Muchos hombres se preocupan por tener éxito en su trabajo y le dedican a éste una gran parte de su tiempo, pero por el ejemplo de esposos amorosos y considerados, como el hermano Young, he aprendido que para tener éxito en nuestro trabajo, primero debemos tener éxito en nuestro hogar como esposos y padres.
Y aún así, a menudo mostramos más interés y dedicamos más tiempo a las personas que se relacionan con nuestro empleo, que a nuestros seres queridos dentro del hogar. He llegado a darme cuenta de que la labor que cumple mi esposa en nuestro hogar es más importante que cualquier trabajo que yo pueda hacer fuera de casa.

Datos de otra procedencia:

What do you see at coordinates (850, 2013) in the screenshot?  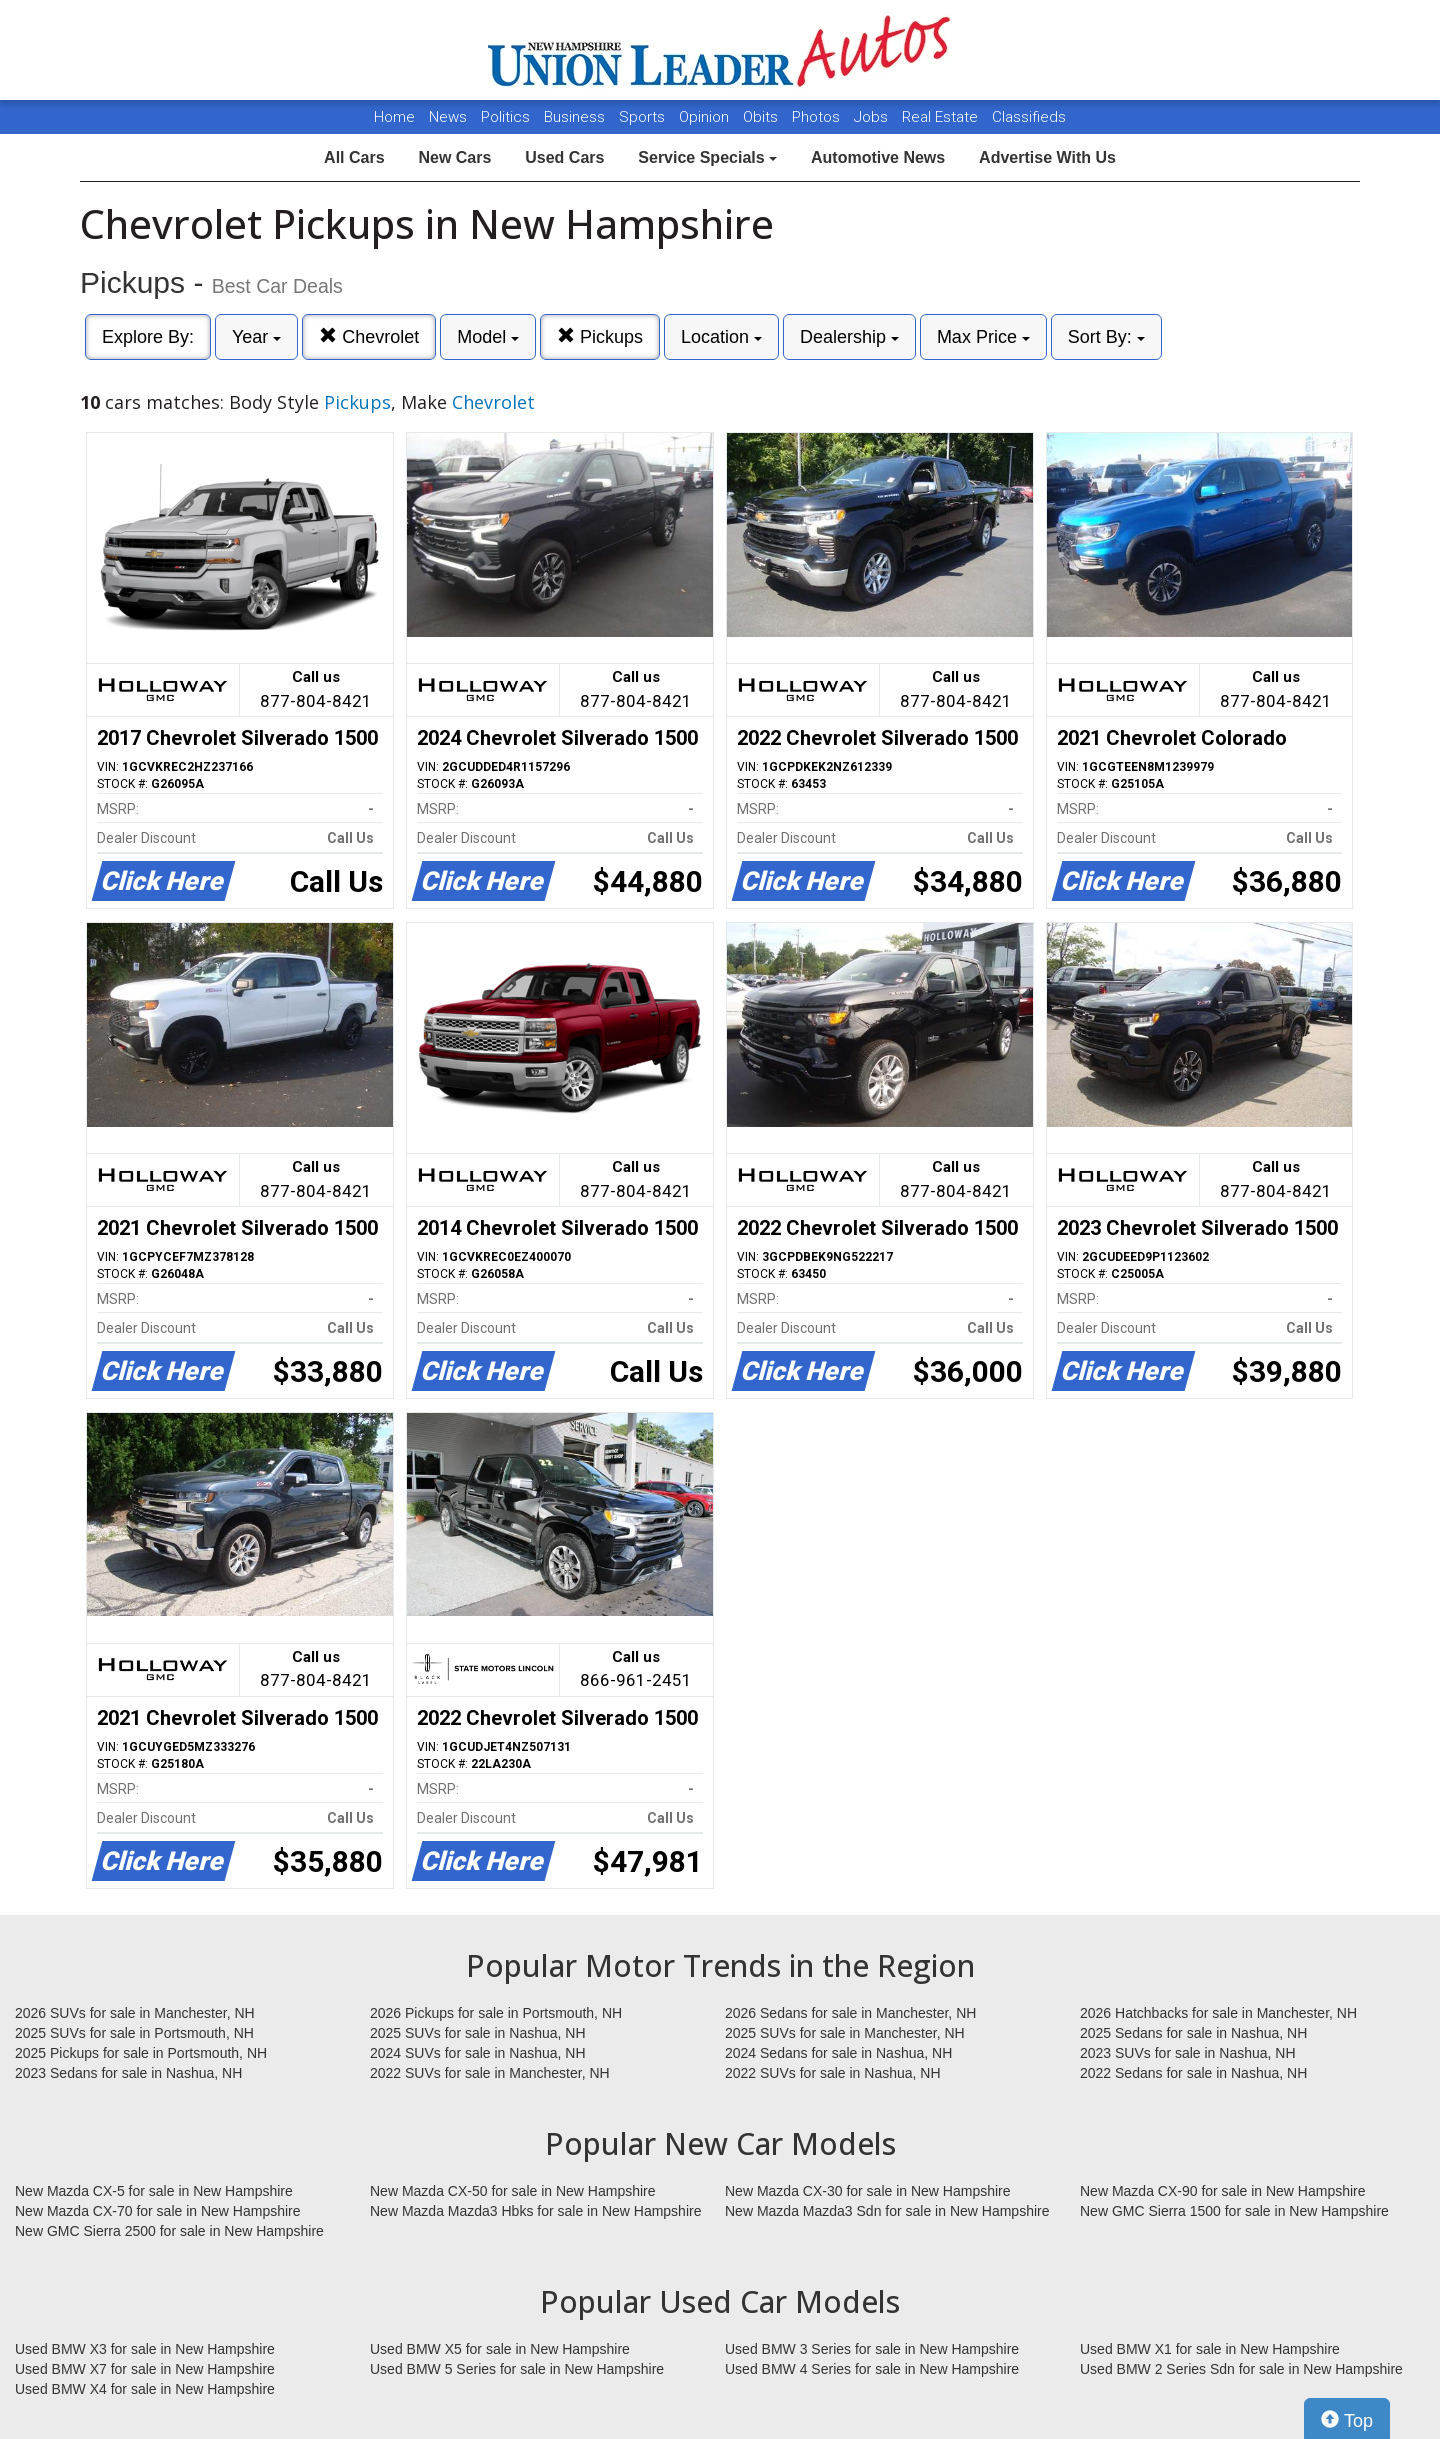 I see `2026 Sedans for sale in Manchester, NH` at bounding box center [850, 2013].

También me he dado cuenta de que nuestras esposas necesitan constantemente nuestro amor, aprecio, compañerismo y reconocimiento. Si somos capaces de satisfacer esas necesidades, ocuparemos un lugar de honor, dignidad y respeto en el hogar, y recibiremos un amor y apoyo sin límites que nos alentarán a dar lo mejor de nosotros mismos.
Debemos recordar a menudo que nuestras compañeras han sido’ bendecidas con los divinos dones de la intuición, la fe y el amor; y que gozan de las bendiciones del sacerdocio, aun cuando no posean ningún oficio en él. Ellas pueden emplear estas bendiciones en la forma que sea más conveniente para nosotros, al mismo tiempo que con todo amor imponen la disciplina que necesitamos en nuestra vida, y nos ayudan a estar más cerca del Espíritu para cumplir con nuestros sagrados llamamientos. Esa amorosa disciplina es parte de lo que nos pule y lima las asperezas de nuestro carácter.

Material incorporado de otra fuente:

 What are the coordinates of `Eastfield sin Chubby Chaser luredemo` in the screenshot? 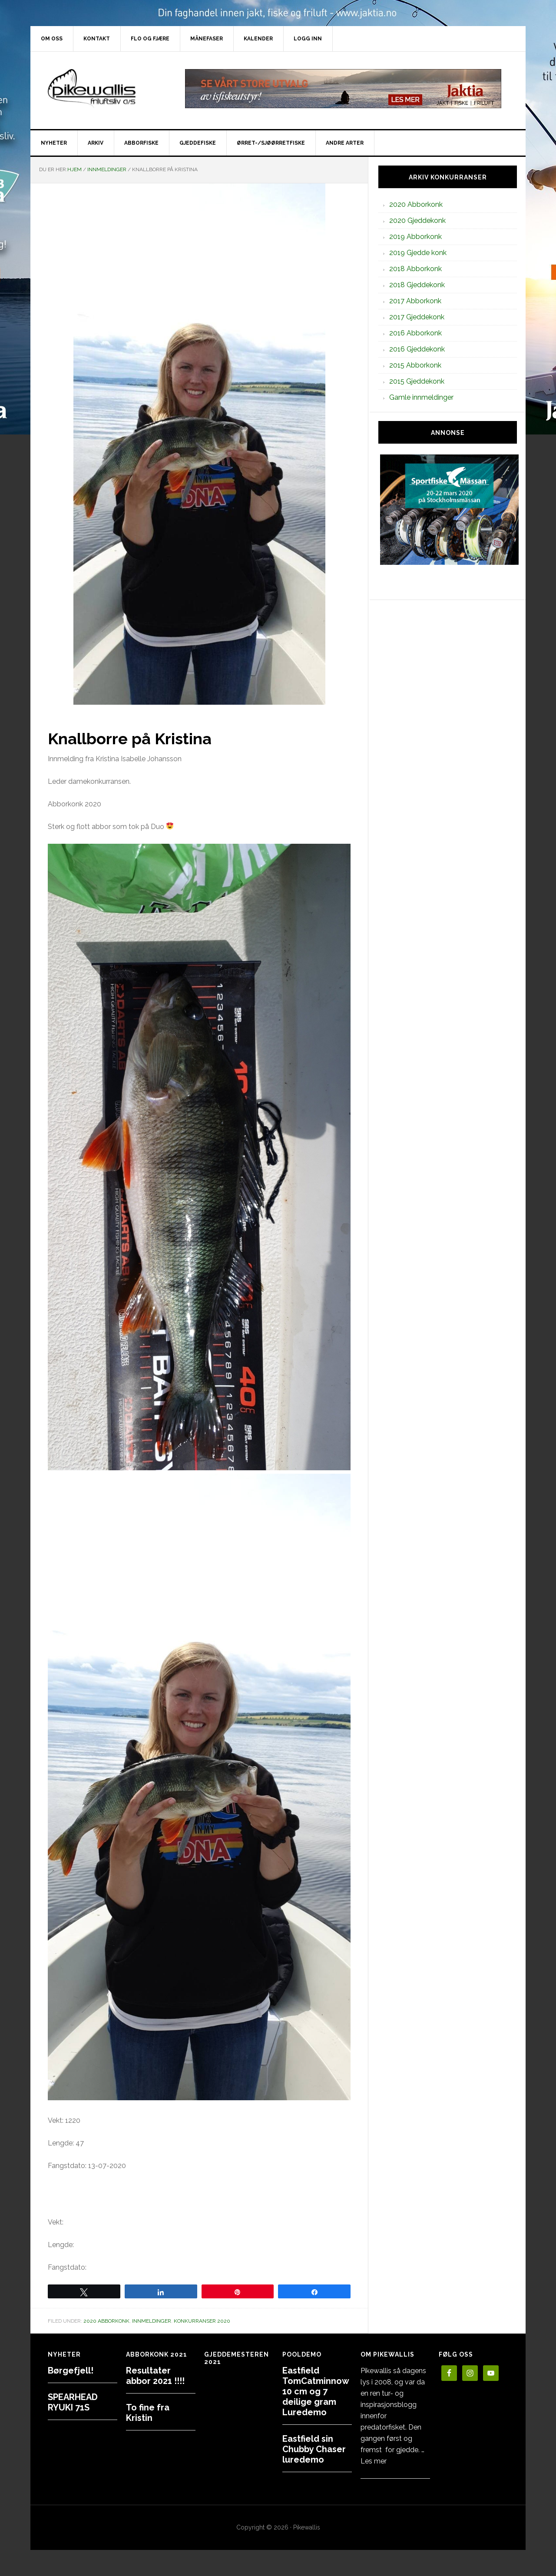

Isabel, la hija del presidente N. Eldon Tanner, dice de su padre: “Cuando mamá se casó con papá, él era sólo un joven granjero”. Y continúa contando que cuando la hermana Tanner le hacía una amorosa sugerencia, él siempre contestaba: “Si piensas que así debería hacerlo, así lo haré”.
El escuchar a su buena esposa y al Señor ha hecho del presidente Tanner un gran hombre.

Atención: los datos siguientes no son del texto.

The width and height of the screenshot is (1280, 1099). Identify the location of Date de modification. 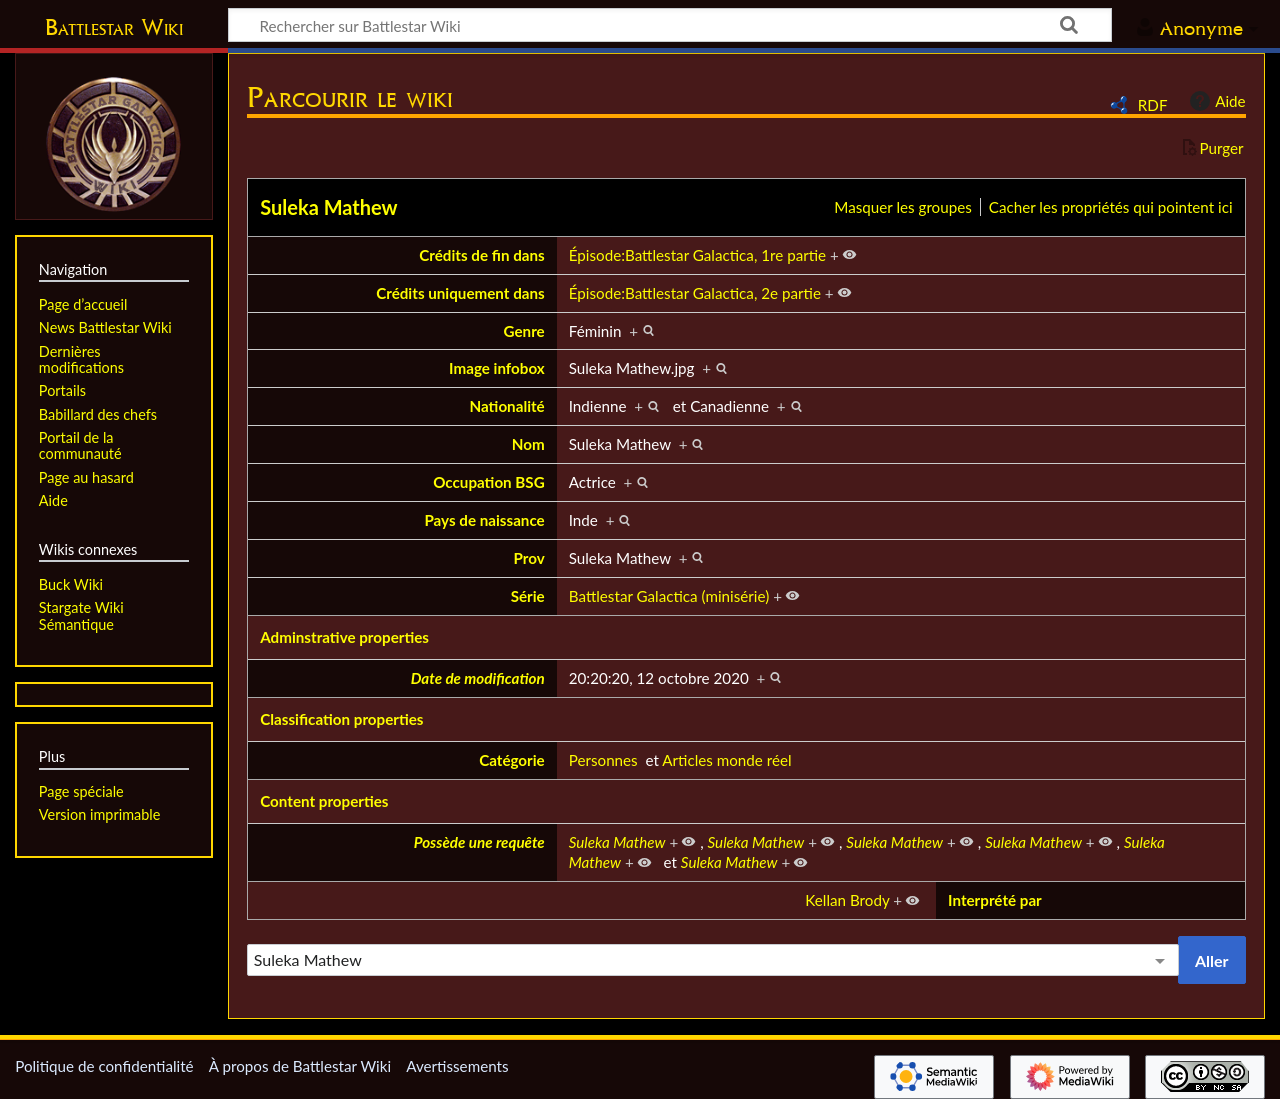
(478, 678).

Nosotros no podríamos hacer ni la mitad de lo que hacemos si no tuviéramos el apoyo de nuestra dedicada compañera. Quizás a menudo nos olvidemos de expresarle nuestro aprecio; la aceptamos, o nos acostumbramos a su presencia como un hecho en nuestra vida. Pero, ¿cómo puedo esperar yo que el Señor me honre, o que esté contento con mi servicio, si no honro y estimo a mi compañera en todo su valor?
Si un hombre retiene o limita las bendiciones que deben emanar por medio de su sacerdocio para bendecir a su esposa y su familia, está ejerciendo injustamente la autoridad del sacerdocio.
Las bendiciones del sacerdocio no son exclusivas del varón, sino que alcanzan su máximo potencial en la relación eterna de los cónyuges cuando las comparten y las administran a sus familias. Estas bendiciones son la clave para lograr la vida eterna, la salvación y la exaltación por medio de la obediencia.
Debemos buscar una mayor espiritualidad en nuestras relaciones con nuestra esposa y nuestra familia. Si tomamos al Señor como socio, tendremos más paz, felicidad, unidad y gozo.
Sé que el evangelio es verdadero y sé que una parte importante de él es la forma en que trato a mi esposa en todo momento, todos los días. Creo que ninguno de nosotros puede llegar a la plenitud de su potencial sin una compañera eterna. En mi opinión, en el juicio final se nos juzgará según hayamos sido como personas, como esposos y como padres, y según la clase de familia que hayamos logrado formar.
Hermanos, necesitamos vivir el mandamiento del Señor:
“Amarás a tu esposa con todo tu corazón, y te allegarás a ella y a ninguna otra.” (D. y C. 42:22.)